Good. Taking the sentence from the other thread as a brief explanation, it is all the more clear that women promoted as 烈女 here are not the likes of 平陽公主, 善徳女王, or 北条政子.

Like I wondered, the author may have thought he needed to qualify what 烈女 meant in this passage.  He probably preivously touched upon both aspects of 烈女思想, namely sexual abstinence and female subjugation.  The passage would have been unclear, if it had not been for disambiguation.  In this regard, より compares 性の禁欲 with このような男尊女卑の思想.

There is a minor possibility that 禁欲 is compared with 烈女思想 itself.  The sentence then would mean that revival of traditional sexual morals was intended by drumming up how great 烈女 are, not by promoting how to love with responsibility.

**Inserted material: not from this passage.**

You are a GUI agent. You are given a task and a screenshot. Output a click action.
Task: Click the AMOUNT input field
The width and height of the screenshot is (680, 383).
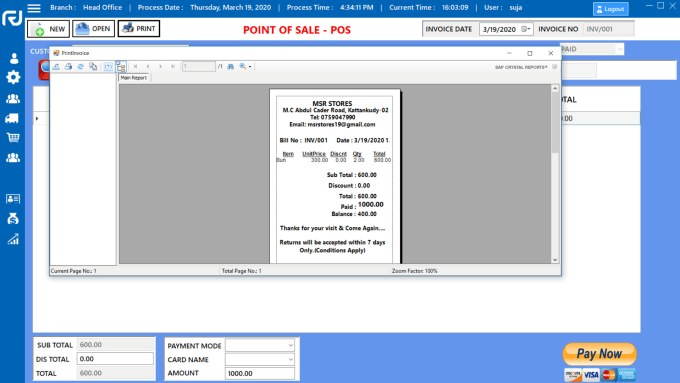tap(260, 373)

All these are hypotheses based on circumstantial evidence.   Agian, grammar is not of use for narrowing  the candidate readings down to one.  It is up to the original poster to find the correct answer based on what the author has previously discussed.


----------



## YangMuye

烈女とは、単なる「heroic・brave」な女性のことではなく、夫に殉死する、または貞操を守るために自殺する女性のことです。
昔中国において政府が烈女を表彰する制度が存在しました。朝鮮も同じだったそうです。


----------